(Collected data entries)
####

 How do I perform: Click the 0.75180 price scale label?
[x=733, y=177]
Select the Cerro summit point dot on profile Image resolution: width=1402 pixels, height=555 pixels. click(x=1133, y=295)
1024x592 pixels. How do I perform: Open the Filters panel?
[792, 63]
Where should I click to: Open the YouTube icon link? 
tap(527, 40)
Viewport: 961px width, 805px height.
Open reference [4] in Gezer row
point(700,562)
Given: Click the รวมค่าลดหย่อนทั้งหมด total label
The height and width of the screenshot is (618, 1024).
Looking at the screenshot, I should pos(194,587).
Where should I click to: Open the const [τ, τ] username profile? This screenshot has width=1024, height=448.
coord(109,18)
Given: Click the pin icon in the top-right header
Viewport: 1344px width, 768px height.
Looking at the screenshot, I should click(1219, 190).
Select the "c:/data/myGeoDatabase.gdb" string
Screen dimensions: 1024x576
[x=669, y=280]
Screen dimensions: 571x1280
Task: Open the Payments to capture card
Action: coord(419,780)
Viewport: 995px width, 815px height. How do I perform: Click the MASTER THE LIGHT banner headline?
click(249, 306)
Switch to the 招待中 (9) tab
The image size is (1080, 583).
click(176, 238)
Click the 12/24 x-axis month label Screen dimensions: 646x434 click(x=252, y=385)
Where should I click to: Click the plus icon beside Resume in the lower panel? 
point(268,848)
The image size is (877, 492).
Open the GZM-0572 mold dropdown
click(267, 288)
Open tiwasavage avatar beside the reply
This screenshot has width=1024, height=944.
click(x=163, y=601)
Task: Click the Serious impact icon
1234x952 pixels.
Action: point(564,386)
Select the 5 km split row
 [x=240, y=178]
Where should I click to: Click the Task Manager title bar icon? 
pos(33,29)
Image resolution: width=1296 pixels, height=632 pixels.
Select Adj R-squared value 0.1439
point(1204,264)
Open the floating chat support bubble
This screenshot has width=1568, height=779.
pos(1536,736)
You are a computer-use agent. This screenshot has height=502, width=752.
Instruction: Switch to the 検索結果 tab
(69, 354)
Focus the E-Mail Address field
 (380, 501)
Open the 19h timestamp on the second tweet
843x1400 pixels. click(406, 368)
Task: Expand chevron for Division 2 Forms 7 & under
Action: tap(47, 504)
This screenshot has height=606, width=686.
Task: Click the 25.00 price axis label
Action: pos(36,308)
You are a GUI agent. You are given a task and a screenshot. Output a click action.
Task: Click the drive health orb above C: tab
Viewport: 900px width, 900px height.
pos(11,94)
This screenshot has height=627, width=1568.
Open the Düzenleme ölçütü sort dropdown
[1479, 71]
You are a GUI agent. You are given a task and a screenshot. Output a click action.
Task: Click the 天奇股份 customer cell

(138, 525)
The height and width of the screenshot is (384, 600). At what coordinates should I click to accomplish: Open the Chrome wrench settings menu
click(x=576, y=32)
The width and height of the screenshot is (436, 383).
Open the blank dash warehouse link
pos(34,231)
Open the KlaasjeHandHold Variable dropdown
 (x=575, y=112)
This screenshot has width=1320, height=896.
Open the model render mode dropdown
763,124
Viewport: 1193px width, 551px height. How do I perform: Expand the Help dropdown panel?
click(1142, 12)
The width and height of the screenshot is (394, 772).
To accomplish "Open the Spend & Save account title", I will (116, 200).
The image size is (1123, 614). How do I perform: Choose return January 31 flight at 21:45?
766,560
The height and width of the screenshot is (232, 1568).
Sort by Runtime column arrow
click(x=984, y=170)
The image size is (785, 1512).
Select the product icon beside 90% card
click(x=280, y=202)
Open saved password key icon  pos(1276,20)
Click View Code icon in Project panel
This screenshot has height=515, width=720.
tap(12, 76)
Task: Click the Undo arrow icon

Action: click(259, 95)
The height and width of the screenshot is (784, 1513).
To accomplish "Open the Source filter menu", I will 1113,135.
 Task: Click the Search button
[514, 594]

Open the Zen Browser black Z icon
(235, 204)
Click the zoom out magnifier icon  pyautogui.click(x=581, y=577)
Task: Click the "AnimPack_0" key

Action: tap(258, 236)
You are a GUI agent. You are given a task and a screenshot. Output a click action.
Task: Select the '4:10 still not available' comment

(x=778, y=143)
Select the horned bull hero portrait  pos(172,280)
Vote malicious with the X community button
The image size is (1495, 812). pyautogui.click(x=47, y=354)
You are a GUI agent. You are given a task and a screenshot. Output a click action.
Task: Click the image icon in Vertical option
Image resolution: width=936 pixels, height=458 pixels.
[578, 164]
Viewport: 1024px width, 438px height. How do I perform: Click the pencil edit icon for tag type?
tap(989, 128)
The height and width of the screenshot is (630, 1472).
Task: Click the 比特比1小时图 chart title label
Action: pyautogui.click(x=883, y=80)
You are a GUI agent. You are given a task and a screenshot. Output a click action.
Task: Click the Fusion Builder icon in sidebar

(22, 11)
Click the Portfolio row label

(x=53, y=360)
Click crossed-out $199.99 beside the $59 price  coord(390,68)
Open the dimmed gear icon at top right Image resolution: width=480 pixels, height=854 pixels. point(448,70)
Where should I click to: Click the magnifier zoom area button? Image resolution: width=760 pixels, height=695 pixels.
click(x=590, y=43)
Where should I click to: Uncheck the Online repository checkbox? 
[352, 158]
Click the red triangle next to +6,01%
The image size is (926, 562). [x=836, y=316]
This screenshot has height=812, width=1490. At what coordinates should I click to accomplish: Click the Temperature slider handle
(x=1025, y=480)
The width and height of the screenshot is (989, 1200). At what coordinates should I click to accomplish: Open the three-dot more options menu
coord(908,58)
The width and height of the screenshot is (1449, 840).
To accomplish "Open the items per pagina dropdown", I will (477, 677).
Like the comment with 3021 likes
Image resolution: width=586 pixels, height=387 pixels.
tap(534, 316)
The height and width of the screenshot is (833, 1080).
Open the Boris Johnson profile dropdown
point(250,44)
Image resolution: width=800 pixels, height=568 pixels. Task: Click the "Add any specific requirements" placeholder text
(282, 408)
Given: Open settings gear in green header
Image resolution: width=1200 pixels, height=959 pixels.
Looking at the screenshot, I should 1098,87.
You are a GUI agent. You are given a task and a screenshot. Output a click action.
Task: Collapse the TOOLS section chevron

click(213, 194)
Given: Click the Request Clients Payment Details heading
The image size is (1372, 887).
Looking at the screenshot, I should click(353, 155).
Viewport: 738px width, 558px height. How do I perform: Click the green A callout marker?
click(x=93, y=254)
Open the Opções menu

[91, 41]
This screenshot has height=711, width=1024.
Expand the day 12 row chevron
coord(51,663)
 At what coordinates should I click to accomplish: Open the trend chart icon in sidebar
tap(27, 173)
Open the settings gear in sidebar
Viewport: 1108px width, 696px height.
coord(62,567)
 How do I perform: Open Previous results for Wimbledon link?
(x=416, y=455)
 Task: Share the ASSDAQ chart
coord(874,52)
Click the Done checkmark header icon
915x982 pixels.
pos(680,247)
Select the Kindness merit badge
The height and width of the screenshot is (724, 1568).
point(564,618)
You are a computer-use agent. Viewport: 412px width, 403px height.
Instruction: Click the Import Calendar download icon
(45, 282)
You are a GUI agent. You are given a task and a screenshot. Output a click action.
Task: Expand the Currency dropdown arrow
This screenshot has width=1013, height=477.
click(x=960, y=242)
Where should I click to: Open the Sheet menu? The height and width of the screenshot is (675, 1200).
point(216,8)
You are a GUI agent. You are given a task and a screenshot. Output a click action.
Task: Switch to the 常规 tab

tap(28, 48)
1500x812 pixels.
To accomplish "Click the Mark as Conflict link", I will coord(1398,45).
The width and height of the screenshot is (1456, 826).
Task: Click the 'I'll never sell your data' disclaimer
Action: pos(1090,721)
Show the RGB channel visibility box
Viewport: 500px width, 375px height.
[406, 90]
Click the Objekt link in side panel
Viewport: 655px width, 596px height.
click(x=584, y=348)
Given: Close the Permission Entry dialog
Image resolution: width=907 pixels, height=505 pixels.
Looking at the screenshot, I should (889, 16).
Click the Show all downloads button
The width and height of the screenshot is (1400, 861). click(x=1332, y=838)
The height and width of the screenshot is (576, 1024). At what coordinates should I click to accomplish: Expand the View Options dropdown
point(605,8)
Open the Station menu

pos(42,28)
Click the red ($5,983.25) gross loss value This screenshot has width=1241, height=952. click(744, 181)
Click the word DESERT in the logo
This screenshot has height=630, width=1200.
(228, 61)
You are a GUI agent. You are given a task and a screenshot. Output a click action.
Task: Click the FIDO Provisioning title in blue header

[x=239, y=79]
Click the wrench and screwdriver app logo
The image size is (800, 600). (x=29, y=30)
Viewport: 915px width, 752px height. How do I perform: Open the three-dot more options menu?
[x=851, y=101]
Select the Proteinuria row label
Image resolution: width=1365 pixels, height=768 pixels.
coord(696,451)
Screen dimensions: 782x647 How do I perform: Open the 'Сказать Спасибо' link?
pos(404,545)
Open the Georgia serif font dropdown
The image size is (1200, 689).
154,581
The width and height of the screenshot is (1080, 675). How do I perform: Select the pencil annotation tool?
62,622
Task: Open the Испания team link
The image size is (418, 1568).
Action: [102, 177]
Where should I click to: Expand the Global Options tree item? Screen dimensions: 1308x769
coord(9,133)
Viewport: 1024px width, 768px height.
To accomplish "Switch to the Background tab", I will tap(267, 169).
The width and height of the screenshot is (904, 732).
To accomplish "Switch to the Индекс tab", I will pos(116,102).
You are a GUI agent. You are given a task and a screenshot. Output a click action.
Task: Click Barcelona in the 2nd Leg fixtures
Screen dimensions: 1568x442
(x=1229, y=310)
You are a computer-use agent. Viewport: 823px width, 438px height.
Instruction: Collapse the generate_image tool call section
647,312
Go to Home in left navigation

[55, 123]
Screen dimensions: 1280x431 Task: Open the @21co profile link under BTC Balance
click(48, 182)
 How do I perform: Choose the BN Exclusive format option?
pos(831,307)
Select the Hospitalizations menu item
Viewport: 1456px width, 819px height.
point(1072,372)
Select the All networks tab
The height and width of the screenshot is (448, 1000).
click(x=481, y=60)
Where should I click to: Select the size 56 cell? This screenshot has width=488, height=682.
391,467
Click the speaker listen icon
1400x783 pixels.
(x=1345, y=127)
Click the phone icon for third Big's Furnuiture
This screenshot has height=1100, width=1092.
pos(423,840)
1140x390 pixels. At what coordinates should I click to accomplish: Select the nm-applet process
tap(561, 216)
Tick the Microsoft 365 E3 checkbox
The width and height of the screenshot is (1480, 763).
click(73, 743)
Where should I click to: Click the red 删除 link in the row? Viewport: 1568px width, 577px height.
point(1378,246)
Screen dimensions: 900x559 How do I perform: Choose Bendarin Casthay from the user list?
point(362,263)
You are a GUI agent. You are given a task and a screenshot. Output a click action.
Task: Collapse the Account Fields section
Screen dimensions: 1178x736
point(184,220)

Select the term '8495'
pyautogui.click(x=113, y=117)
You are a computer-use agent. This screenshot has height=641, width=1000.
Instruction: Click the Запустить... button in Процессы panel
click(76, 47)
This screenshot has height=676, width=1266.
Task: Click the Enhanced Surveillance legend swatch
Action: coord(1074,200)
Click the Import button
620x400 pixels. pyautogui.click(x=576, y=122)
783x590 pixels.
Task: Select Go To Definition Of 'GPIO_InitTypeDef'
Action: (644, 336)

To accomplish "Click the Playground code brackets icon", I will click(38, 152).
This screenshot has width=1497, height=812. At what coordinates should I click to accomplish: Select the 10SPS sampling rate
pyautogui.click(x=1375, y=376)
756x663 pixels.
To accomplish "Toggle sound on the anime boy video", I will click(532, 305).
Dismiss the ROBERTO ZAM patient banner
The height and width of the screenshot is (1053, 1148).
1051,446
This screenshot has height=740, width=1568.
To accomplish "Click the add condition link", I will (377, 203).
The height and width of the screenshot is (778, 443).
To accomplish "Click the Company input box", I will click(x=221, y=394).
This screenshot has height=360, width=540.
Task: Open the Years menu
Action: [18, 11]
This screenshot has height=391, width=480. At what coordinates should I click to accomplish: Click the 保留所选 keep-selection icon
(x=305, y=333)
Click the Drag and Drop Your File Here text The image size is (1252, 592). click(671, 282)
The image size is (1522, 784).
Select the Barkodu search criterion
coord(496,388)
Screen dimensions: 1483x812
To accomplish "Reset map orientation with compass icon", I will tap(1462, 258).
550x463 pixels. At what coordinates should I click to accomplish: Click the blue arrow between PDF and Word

####

● **EXERCISE DETAILS**: Look above for the line with "Where should I click to: Click the Task" and the line with "has height=502, width=752."; transcribe both and all lines in between, exactly, and nothing else.

● **EXERCISE ANSWER**:
Where should I click to: Click the Task Manager title bar icon? 
pos(33,29)
Image resolution: width=1296 pixels, height=632 pixels.
Select Adj R-squared value 0.1439
point(1204,264)
Open the floating chat support bubble
This screenshot has width=1568, height=779.
pos(1536,736)
You are a computer-use agent. This screenshot has height=502, width=752.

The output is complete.